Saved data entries
################

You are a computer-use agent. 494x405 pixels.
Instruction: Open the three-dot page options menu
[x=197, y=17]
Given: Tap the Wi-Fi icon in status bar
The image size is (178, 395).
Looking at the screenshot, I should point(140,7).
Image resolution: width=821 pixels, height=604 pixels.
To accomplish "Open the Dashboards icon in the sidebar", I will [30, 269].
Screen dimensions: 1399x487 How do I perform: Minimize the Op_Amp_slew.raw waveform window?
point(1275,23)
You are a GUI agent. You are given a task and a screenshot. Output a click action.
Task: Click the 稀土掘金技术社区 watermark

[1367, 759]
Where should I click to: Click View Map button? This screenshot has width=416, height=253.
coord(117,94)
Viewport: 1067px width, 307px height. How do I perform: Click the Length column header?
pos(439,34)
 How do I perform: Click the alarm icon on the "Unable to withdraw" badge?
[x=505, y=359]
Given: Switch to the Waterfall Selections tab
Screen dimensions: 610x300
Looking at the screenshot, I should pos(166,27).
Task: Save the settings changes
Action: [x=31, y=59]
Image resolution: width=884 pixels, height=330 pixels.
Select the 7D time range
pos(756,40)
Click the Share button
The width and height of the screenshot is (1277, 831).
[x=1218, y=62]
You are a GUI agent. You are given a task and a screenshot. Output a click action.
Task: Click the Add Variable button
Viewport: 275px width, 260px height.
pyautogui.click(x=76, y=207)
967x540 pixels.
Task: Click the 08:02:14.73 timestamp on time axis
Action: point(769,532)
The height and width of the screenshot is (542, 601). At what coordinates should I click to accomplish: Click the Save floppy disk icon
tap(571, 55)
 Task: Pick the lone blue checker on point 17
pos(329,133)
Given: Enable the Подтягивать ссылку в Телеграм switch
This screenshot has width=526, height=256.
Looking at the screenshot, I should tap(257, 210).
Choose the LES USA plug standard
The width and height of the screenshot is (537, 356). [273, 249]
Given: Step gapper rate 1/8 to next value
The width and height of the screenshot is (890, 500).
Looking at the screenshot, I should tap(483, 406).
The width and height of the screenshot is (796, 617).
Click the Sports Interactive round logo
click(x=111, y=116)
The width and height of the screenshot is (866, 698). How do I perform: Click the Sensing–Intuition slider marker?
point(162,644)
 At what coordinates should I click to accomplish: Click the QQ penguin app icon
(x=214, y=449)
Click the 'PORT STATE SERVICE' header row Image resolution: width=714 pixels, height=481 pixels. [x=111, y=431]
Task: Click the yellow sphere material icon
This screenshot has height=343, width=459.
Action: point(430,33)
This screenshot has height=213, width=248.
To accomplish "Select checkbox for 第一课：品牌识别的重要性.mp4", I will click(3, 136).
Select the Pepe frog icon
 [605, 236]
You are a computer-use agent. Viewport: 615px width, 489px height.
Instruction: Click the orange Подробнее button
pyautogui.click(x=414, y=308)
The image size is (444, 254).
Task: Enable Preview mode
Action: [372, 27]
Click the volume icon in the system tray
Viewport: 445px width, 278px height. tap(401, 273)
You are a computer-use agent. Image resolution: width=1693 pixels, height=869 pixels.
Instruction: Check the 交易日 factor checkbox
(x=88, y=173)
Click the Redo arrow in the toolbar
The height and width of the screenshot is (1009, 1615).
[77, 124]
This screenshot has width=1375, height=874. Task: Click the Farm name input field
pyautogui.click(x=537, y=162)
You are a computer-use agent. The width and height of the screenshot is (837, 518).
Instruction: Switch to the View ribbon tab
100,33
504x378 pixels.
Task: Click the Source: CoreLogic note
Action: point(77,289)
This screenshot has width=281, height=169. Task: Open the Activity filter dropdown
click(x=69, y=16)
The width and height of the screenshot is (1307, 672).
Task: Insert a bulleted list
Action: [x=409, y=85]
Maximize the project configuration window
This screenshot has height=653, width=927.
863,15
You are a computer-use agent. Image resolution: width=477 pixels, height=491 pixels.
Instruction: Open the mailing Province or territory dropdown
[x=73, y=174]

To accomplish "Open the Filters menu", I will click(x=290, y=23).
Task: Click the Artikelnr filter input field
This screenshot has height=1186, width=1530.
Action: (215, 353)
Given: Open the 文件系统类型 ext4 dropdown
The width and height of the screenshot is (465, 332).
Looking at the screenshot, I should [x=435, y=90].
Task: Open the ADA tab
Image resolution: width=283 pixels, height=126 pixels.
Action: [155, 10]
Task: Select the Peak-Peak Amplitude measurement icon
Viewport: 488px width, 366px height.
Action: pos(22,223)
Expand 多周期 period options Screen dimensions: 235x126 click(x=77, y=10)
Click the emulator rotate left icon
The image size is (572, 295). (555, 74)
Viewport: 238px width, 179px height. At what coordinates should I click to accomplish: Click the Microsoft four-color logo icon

################

• _Instructions to follow_
Repeat each of the records exactly as written.

• _Answer_
You are a computer-use agent. 494x405 pixels.
Instruction: Open the three-dot page options menu
[x=197, y=17]
Given: Tap the Wi-Fi icon in status bar
The image size is (178, 395).
Looking at the screenshot, I should point(140,7).
Image resolution: width=821 pixels, height=604 pixels.
To accomplish "Open the Dashboards icon in the sidebar", I will [30, 269].
Screen dimensions: 1399x487 How do I perform: Minimize the Op_Amp_slew.raw waveform window?
point(1275,23)
You are a GUI agent. You are given a task and a screenshot. Output a click action.
Task: Click the 稀土掘金技术社区 watermark

[1367, 759]
Where should I click to: Click View Map button? This screenshot has width=416, height=253.
coord(117,94)
Viewport: 1067px width, 307px height. How do I perform: Click the Length column header?
pos(439,34)
 How do I perform: Click the alarm icon on the "Unable to withdraw" badge?
[x=505, y=359]
Given: Switch to the Waterfall Selections tab
Screen dimensions: 610x300
Looking at the screenshot, I should pos(166,27).
Task: Save the settings changes
Action: [x=31, y=59]
Image resolution: width=884 pixels, height=330 pixels.
Select the 7D time range
pos(756,40)
Click the Share button
The width and height of the screenshot is (1277, 831).
[x=1218, y=62]
You are a GUI agent. You are given a task and a screenshot. Output a click action.
Task: Click the Add Variable button
Viewport: 275px width, 260px height.
pyautogui.click(x=76, y=207)
967x540 pixels.
Task: Click the 08:02:14.73 timestamp on time axis
Action: point(769,532)
The height and width of the screenshot is (542, 601). At what coordinates should I click to accomplish: Click the Save floppy disk icon
tap(571, 55)
 Task: Pick the lone blue checker on point 17
pos(329,133)
Given: Enable the Подтягивать ссылку в Телеграм switch
This screenshot has width=526, height=256.
Looking at the screenshot, I should tap(257, 210).
Choose the LES USA plug standard
The width and height of the screenshot is (537, 356). [273, 249]
Given: Step gapper rate 1/8 to next value
The width and height of the screenshot is (890, 500).
Looking at the screenshot, I should tap(483, 406).
The width and height of the screenshot is (796, 617).
Click the Sports Interactive round logo
click(x=111, y=116)
The width and height of the screenshot is (866, 698). How do I perform: Click the Sensing–Intuition slider marker?
point(162,644)
 At what coordinates should I click to accomplish: Click the QQ penguin app icon
(x=214, y=449)
Click the 'PORT STATE SERVICE' header row Image resolution: width=714 pixels, height=481 pixels. [x=111, y=431]
Task: Click the yellow sphere material icon
This screenshot has height=343, width=459.
Action: point(430,33)
This screenshot has height=213, width=248.
To accomplish "Select checkbox for 第一课：品牌识别的重要性.mp4", I will click(3, 136).
Select the Pepe frog icon
 [605, 236]
You are a computer-use agent. Viewport: 615px width, 489px height.
Instruction: Click the orange Подробнее button
pyautogui.click(x=414, y=308)
The image size is (444, 254).
Task: Enable Preview mode
Action: [372, 27]
Click the volume icon in the system tray
Viewport: 445px width, 278px height. tap(401, 273)
You are a computer-use agent. Image resolution: width=1693 pixels, height=869 pixels.
Instruction: Check the 交易日 factor checkbox
(x=88, y=173)
Click the Redo arrow in the toolbar
The height and width of the screenshot is (1009, 1615).
[77, 124]
This screenshot has width=1375, height=874. Task: Click the Farm name input field
pyautogui.click(x=537, y=162)
You are a computer-use agent. The width and height of the screenshot is (837, 518).
Instruction: Switch to the View ribbon tab
100,33
504x378 pixels.
Task: Click the Source: CoreLogic note
Action: point(77,289)
This screenshot has width=281, height=169. Task: Open the Activity filter dropdown
click(x=69, y=16)
The width and height of the screenshot is (1307, 672).
Task: Insert a bulleted list
Action: [x=409, y=85]
Maximize the project configuration window
This screenshot has height=653, width=927.
863,15
You are a computer-use agent. Image resolution: width=477 pixels, height=491 pixels.
Instruction: Open the mailing Province or territory dropdown
[x=73, y=174]

To accomplish "Open the Filters menu", I will click(x=290, y=23).
Task: Click the Artikelnr filter input field
This screenshot has height=1186, width=1530.
Action: (215, 353)
Given: Open the 文件系统类型 ext4 dropdown
The width and height of the screenshot is (465, 332).
Looking at the screenshot, I should [x=435, y=90].
Task: Open the ADA tab
Image resolution: width=283 pixels, height=126 pixels.
Action: [155, 10]
Task: Select the Peak-Peak Amplitude measurement icon
Viewport: 488px width, 366px height.
Action: pos(22,223)
Expand 多周期 period options Screen dimensions: 235x126 click(x=77, y=10)
Click the emulator rotate left icon
The image size is (572, 295). (555, 74)
Viewport: 238px width, 179px height. At what coordinates should I click to accomplish: Click the Microsoft four-color logo icon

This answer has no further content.